TEXTE DU DOCUMENT >>
────────────────

D'emblée, elle insiste sur un point : la formation des professions de santé par la voie universitaire est souhaitable et elle doit se faire dans les UFR de santé. Le système universitaire semble en effet idéal pour une formation commune, et les doyens dans leur commentaire ne manquent pas de chanter les mérites de la faculté : capable de garantir des contenus d'enseignement et des diplômes, d'un établissement à l'autre, l'université est apte à « assurer le maintien d'un certain niveau, explique Bernard Charpentier, président de la Conférence des doyens. C'est une garantie de qualité et d'homogénéisation nationale. Ainsi, on peut imaginer des licences professionnelles et des IUP (instituts universitaires pratiques) dans les facultés de médecine ».
Mais, pour autant, souligne la Conférence des doyens, cette formation commune à certaines professions de santé doit être distinguée de la réforme proprement dite de la première année de médecine que les doyens souhaitent fortement.
La fin du redoublement stérile du PCEM 1, assortie de possibilités de réorientation et de formation aux reçus-collés, est indispensable, mais elle relève d'un autre problème, estiment-ils.

────────────────

CONTENU DES DONNÉES >>
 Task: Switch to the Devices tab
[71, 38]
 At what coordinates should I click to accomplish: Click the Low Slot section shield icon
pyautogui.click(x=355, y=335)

────────────────

CONSIGNE DE TRAVAIL >> Pour chaque affirmation, dites si elle concorde avec le texte sur la formation des professions de santé : répondez par oui ou non et citez les mots décisifs du texte. (a) Selon la Conférence des doyens, la formation des professions de santé doit se faire dans les UFR de santé. (b) Pour les doyens, la formation commune à certaines professions de santé se confond avec la réforme de la première année de médecine. (c) Les doyens jugent que la fin du redoublement stérile du PCEM 1 relève du même problème que cette formation commune. Les lignes forment un matériau distinct du texte.

RÉPONSE >>
(a) Oui : « elle doit se faire dans les UFR de santé ».
(b) Non : « doit être distinguée de la réforme proprement dite de la première année de médecine ».
(c) Non : « elle relève d'un autre problème ».